Hillis notes that Australia is not isolated from the global trends towards cleaner and more sustainable investments and assets. “In recent years we have seen an acceleration of capital market flows towards companies, industries and infrastructure with stronger climate risk profiles such as renewable energy. It is also notable that Australia’s largest export markets for coal – China, Japan and South Korea – have all recently committed to net zero emissions by or near mid-century,” she says.

What asset owners and managers can do

Financial institutions, including asset owners and asset managers, can help drive action and momentum in the lead up to COP26 by urgently moving capital away from coal. “Coal-phase out announcements have been identified as a priority action for the private finance sector by the COP Presidency, Mark Carney’s Private Finance Hub and the High-Level Climate Action Champions,” according to a spokesperson for the PPCA Secretariat.

The direction of travel was further emphasised recently with the Group of Seven pledging to end international financing of coal and the International Energy Agency asserting that no new coal facilities should open after this year, in its recent net-zero roadmap.

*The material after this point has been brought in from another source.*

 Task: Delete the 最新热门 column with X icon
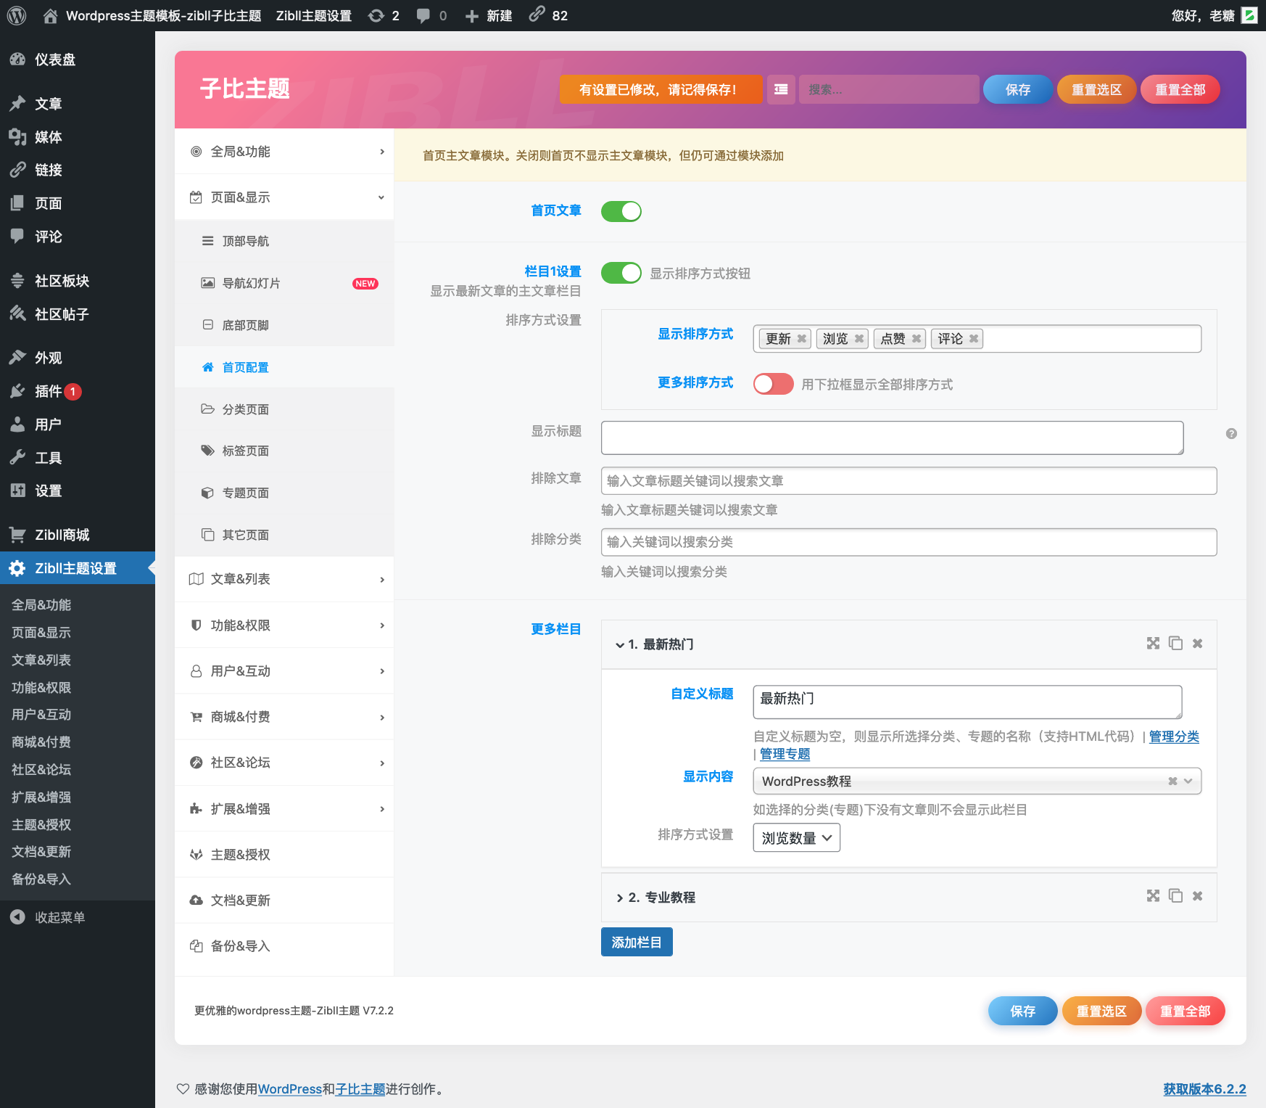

Nordea’s Hammar says the manager engages both individually and through collaborative initiatives, with “the expectations that banks should expand their policies to exclude coal developers, commit to phase out from coal by 2030 in OECD countries and by 2040 for the rest of the world”. The manager also encourages banks to sign up to the UN supported Principles for Responsible Banking to align their business strategy and be consistent with the Paris Agreement and Sustainable Development Goals.

Hillis also cites the importance of engagement – banks should examine where the long-term risks are and remain aware of rapidly emerging opportunities in areas such as the green bonds market, transition finance opportunities and sustainability linked loans.

Financial institutions can have a great impact by helping end coal finance and expanding the range of clean energy options available to countries, says the PPCA Secretariat. “The number of private sector financial institutions around the world committed to ending emissions from coal power is growing fast, as the sector increasingly considers climate risks in their spending decisions.”

Bertolus says investors should engage banks, calling for them to align their financing activity with their stated commitments on climate change. “For banks that support the Paris Agreement, this means no funding for expansion of the fossil fuel industry, and phasing out fossil fuel exposure in line with 1.5°C. This engagement can include supporting shareholder resolutions calling for these outcomes.”